The GPSDO can drift in the short term, but over time its drift should be zero (at least compared against the GPS timing standard source). That means differences in the short term will probably be something like heating cycles in the OCXO or adjustment steps of the GPSDO or both, but if you look at it over time, the frequencies read should converge to exactly 10MHz (if your counter is referenced to a GPSDO and your source is a GPSDO). Otherwise, even very good crystals will drift and age, so you should expect to see it fluctuate slightly. The idea of disciplinin the oscillator is to nullify the aging and longer time period drift associated with crystal oscillators.
I don't know if I entirely understand your setup, but if you measure:
your counter alone measuring the GPSDO output, you see some drift in both from normal adjustment operations and then the drift of the undisciplined counter oscillator
your counter referenced to the GPSDO measuring another source, you see some drift in both from normal adjustment operations and then over time you approach an 'absolute' averaged measurement, given GPS time as a reference
This means that if your counter is running on its own timebase and you are measuring the GPSDO's output as being low (and given that it's warmed up and locked), then your counter's oscillator is actually running too fast, so it reads the better GPSDO output as being slightly slow.
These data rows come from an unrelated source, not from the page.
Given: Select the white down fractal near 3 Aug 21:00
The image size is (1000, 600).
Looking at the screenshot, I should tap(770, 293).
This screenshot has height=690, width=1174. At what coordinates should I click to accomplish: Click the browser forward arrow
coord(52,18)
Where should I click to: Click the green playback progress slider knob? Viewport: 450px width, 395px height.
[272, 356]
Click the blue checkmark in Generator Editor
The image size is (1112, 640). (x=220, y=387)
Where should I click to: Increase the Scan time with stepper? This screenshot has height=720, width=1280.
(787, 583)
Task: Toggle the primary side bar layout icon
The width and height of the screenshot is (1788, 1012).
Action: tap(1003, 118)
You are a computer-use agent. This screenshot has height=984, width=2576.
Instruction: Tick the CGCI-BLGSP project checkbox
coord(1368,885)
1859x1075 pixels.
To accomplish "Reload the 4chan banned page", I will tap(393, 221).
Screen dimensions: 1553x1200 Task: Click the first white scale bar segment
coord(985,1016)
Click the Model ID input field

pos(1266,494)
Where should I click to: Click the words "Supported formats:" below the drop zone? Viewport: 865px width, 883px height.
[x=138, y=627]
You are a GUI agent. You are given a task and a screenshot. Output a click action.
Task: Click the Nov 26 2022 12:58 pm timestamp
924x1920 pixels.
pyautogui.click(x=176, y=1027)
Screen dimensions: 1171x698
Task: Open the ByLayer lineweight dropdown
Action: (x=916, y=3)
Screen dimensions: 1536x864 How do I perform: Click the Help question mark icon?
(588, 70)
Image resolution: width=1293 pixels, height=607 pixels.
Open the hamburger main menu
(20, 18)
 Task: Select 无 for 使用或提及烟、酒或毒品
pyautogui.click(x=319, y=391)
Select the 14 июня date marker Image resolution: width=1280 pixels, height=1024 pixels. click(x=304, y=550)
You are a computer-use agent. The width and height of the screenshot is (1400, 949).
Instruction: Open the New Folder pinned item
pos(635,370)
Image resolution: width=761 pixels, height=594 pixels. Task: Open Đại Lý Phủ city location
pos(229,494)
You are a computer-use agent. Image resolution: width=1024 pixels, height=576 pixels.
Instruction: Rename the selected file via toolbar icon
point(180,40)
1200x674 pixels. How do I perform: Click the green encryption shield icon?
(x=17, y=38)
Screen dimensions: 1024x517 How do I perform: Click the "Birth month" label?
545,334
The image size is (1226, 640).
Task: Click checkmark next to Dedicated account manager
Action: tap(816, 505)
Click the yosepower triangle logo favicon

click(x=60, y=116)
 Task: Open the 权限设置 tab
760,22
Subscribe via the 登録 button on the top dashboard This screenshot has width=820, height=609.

In the moment, you will measure some difference, but when referenced to a disciplined source, that randomness can be eliminated when averaged over time. It also means you never have a moment where you have an aged OCXO just running at a different frequency and messing with your measurements - you'll be seeing primarily the short term stability spec (10^-8 or 10^-9 ballpark) as the noise in your measurement, instead of the 10^-6 or 10^-7 spec including aging and thermal drift and such of an OXCO that is not disciplined.
Of course this can be better with a better oscillator, but the disciplined reference feeding the counter should give you at least a couple more digits of base accuracy than using the internal reference in whatever shape it's in, especially given the age of the counter (it will have drifted from its initial calibration, definitely).